Chers amis allemands et français,
- En trois jours il me semble avoir franchi plusieurs siècles.
- Hier et les jours précédents, j'étais avec les dirigeants des pays qui appartenaient au cours de la dernière guerre à l'Alliance où se trouvait la France. Nous constations ensemble ce que la guerre avait détruit, ce que la guerre avait tué et nous espérions que demain il en irait autrement. C'est de cela que je viens vous parler aujourd'hui.
- Les siècles passés, à Heidelberg, dans l'Allemagne, en France et partout, on s'en souvient. On peut faire le compte des ruines et finalement du suicide de l'Europe.\
Je viens aborder avec vous les siècles du futur qu'il s'agit maintenant de bâtir. Croyez-vous que cela soit facile ? Les passions, les rivalités, les intérêts nous ont séparés et nous ont opposés. Pour qu'un même projet nous réunisse maintenant, il nous faut une volonté politique, une énergie farouche et il faut dire ensemble : "Nous construisons l'Europe où nous sommes déjà rassemblés". Eh bien voyez-vous j'étais content de venir en Allemagne. Aujourd'hui, je salue l'Allemagne, l'Allemagne tout entière puisque je suis venu avec Helmut Kohl dans la ville où est né Friedrich Ebert. Mais je salue aussi tous les Allemands qui ne se reconnaissent ni dans le Chancelier Kohl, ni dans Ebert à une condition c'est qu'ils soient pour la liberté, pour la démocratie et pour l'Europe. C'est ce que nous essayons de faire le Chancelier allemand et moi-même et beaucoup d'autres depuis de longues années. Mais comme ce n'est pas le lieu ni le moment d'un long discours je vais me contenter de quelques points d'interrogation.
- Une première question : pourquoi l'Europe ? première réponse : "Pour la paix " et au-delà de la paix pour qu'ensemble nous ayons dans le monde la place qui nous revient à nous Allemands, Français et nos partenaires de l'Europe et les autres encore, ceux qui n'y sont pas et ceux qui y viendront.
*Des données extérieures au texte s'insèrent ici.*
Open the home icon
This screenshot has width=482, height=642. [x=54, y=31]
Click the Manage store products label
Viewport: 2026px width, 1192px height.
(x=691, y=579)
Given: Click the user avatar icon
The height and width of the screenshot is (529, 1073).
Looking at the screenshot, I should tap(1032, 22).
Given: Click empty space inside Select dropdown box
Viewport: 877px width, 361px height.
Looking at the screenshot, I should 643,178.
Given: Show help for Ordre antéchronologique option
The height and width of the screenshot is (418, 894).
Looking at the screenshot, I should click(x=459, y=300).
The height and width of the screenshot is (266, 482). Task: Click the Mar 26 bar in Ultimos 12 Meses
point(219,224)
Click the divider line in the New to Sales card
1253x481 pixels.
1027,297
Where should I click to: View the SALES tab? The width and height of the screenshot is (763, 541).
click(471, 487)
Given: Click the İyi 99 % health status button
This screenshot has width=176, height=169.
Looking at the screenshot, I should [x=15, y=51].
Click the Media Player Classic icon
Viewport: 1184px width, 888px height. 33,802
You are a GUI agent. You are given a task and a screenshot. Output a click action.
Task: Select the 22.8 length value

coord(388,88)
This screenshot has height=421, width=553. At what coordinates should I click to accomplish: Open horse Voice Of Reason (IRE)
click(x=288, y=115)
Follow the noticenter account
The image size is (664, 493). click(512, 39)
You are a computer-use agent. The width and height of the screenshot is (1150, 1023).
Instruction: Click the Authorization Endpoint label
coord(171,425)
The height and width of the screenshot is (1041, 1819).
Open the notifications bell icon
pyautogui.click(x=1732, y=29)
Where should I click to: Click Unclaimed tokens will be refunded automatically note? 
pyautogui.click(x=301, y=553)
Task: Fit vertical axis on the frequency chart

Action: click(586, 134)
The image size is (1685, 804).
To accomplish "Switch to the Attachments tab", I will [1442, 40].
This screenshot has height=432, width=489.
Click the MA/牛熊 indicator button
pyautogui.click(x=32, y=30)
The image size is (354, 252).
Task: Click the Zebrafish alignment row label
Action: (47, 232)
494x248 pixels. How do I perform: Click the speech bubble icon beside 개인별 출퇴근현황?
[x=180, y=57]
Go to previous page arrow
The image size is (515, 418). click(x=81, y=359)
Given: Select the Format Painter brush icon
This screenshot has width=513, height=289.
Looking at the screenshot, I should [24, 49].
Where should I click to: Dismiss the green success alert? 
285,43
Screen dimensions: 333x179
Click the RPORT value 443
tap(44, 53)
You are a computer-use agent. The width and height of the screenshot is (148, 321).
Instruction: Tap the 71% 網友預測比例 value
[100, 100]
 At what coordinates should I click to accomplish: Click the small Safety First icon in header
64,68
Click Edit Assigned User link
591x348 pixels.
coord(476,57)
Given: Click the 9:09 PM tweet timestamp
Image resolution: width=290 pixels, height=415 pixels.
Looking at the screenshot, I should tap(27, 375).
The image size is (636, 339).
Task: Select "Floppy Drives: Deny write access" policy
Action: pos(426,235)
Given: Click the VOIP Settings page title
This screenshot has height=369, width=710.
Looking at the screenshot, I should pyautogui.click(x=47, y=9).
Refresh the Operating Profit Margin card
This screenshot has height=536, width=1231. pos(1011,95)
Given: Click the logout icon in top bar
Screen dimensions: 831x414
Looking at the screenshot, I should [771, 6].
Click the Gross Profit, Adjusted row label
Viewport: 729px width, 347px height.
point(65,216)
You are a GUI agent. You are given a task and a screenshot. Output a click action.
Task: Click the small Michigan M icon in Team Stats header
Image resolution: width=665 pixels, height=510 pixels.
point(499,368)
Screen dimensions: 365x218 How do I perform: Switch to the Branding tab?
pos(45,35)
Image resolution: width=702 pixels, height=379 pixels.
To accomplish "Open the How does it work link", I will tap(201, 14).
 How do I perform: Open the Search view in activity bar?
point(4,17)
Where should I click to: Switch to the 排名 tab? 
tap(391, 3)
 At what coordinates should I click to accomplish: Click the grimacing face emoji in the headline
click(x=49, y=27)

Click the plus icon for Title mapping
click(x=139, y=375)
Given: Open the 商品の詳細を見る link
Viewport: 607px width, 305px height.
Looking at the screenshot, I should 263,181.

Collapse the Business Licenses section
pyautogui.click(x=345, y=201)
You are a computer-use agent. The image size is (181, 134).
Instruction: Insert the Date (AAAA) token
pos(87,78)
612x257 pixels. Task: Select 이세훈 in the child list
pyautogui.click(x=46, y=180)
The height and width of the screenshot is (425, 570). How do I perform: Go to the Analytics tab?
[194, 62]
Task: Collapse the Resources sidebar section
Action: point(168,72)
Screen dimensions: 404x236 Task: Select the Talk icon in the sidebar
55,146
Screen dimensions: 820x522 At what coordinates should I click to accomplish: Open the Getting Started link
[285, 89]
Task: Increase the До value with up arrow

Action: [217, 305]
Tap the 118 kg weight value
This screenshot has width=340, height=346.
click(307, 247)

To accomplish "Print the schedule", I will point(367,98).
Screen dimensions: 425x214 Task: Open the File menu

Alors, nous disposerons d'une présence dans le monde qui vaudra bien celle des continents extérieurs aux nôtres.
- Deuxième réponse : Pourquoi l'Europe ? Pour la liberté. D'ailleurs, c'est une confidence entre nous, le spectacle de la liberté, c'est bien celui que vous me donnez maintenant.
- Autre question : par quel moyen faire l'Europe ? D'abord par la réconciliation franco-allemande et cela c'est fait. Ensuite en réunissant le maximum possible de peuples et d'Etats de l'Europe avec nous, je ne dis pas autour de nous, mais avec nous, au même titre, avec les mêmes pouvoirs, à égalité de dignité et de présence.
- A Maastricht, nous avons fondé l'Union européenne, nous étions douze, nous serons peut-être bientôt seize et je pense que, pour l'avenir, au moment où s'ouvre le XXIème siècle, il faut déjà songer à l'Europe tout entière. Voilà pourquoi il ne faut pas dire : "Il y a trop d'Europe". Non, il faut crier : "Il n'y en a pas assez" ! Encore à une condition, c'est que chacun reste soi-même, dans chacun de nos pays. Nous sommes fiers de notre histoire, on ne va pas la jeter au bord du chemin. Simplement, bâtissons désormais la même histoire.
- Et maintenant, je vous attends en France, je veux que vous sachiez que les Français sont prêts à la grande aventure que nous vous proposons. Il n'y a pas assez d'enthousiasme, pas assez d'engagement peut-être. Alors, redoublons d'efforts et que partout l'on nous entende : il faut réussir la paix, la liberté et l'amitié franco-allemande.